**Tekst źródłowy:**
Risotto - tak, spaghetii - oczywiście, ale kasza? Z owocami morza? A jednak. Poznałam to danie jakiś czas temu w okolicznej knajpce i od tego czasu zawsze je tam zamawiam (choć risotto i spaghetti też serwują :)
I już parę razu robiłam w domu. Naprawdę pyszne wychodzi, gorąco Was zachęcam do spróbowania.
Roboczo, na takie danie możemy mówić "farrotto" :)
Składniki:
- szklanka kaszy farro
- mieszanka owoców morza – ryby, krewetki, ośmiorniczki, małże (może być mrożona)
- garść pomidorków koktajlowych
- 2 ząbki czosnku
- natka pietruszki
- pól szklanki białego wina
- oliwa z oliwek
- sól, pieprz, peperoncino
Wykonanie:
- Kaszę ugotować al dente w posolonej wodzie.

**Udostępnione pozycje:**
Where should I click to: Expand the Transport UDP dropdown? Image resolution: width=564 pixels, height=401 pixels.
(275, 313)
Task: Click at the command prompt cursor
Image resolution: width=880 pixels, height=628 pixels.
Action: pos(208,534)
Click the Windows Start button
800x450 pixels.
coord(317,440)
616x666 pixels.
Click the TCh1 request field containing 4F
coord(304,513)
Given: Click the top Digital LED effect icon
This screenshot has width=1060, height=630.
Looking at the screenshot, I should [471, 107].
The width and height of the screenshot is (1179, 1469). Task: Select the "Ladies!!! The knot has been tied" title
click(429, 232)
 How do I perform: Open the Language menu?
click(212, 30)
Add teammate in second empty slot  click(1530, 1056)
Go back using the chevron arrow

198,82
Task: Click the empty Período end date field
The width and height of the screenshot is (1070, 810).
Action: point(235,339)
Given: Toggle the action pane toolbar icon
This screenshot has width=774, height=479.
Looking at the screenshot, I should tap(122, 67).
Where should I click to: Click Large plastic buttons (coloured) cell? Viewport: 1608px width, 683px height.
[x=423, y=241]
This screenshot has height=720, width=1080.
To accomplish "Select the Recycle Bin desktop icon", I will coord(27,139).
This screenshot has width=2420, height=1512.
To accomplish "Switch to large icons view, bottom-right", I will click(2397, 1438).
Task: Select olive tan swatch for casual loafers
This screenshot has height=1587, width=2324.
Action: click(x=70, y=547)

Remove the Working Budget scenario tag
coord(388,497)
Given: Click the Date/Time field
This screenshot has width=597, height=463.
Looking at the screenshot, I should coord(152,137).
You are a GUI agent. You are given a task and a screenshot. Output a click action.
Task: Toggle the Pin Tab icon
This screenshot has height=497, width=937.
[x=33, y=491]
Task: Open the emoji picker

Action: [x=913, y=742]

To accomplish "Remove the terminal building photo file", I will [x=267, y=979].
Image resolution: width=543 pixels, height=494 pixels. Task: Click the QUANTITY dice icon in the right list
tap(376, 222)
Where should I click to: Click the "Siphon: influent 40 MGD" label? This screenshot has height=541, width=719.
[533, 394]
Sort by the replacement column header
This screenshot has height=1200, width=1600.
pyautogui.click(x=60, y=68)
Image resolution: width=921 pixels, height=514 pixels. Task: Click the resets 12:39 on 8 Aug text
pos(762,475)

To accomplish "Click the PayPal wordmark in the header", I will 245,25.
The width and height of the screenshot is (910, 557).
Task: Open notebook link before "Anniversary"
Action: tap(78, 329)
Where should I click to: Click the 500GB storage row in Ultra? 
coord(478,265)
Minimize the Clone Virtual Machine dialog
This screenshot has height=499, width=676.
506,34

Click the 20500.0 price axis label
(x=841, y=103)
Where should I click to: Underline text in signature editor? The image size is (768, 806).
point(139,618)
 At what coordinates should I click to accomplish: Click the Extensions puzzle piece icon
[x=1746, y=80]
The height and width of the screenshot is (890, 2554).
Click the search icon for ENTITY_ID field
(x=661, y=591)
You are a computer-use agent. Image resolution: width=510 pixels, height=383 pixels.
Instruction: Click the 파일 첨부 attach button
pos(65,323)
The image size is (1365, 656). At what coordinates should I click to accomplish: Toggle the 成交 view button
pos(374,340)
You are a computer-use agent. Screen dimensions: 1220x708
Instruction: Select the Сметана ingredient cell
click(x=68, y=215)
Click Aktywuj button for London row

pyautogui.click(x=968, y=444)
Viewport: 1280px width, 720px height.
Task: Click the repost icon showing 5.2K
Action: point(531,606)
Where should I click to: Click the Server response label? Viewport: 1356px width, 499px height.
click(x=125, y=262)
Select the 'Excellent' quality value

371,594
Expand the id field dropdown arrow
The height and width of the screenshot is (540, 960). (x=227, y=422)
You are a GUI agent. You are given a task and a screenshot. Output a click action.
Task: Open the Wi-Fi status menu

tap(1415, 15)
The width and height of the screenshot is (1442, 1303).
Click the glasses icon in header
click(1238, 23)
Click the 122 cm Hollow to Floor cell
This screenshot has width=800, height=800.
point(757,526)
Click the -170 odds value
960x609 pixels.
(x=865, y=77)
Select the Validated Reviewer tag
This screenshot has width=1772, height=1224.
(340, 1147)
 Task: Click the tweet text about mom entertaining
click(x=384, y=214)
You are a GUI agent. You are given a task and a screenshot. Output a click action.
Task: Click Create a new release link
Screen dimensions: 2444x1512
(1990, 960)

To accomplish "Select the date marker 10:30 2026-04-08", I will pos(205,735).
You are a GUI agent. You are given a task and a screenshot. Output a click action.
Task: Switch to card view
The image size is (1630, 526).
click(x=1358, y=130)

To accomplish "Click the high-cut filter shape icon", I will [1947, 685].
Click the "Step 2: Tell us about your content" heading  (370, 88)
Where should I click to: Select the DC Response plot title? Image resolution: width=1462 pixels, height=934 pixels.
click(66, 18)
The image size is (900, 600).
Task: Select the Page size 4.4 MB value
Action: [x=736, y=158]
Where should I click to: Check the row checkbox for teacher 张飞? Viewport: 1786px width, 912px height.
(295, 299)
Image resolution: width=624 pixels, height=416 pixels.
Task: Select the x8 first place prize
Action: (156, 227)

**Zadania:**
**1)** Wymień wszystkie składniki mieszanki owoców morza podane w przepisie na farrotto.
**2)** Przytocz bez zmian fragment przepisu, zaczynając od „Risotto - tak, spaghetii” i kończąc na „zachęcam do spróbowania.”.
Pozycje nie mają żadnego związku z przepisem.

**Rozwiązania:**
**1)** ryby, krewetki, ośmiorniczki, małże

**2)**
Risotto - tak, spaghetii - oczywiście, ale kasza? Z owocami morza? A jednak. Poznałam to danie jakiś czas temu w okolicznej knajpce i od tego czasu zawsze je tam zamawiam (choć risotto i spaghetti też serwują :)
I już parę razu robiłam w domu. Naprawdę pyszne wychodzi, gorąco Was zachęcam do spróbowania.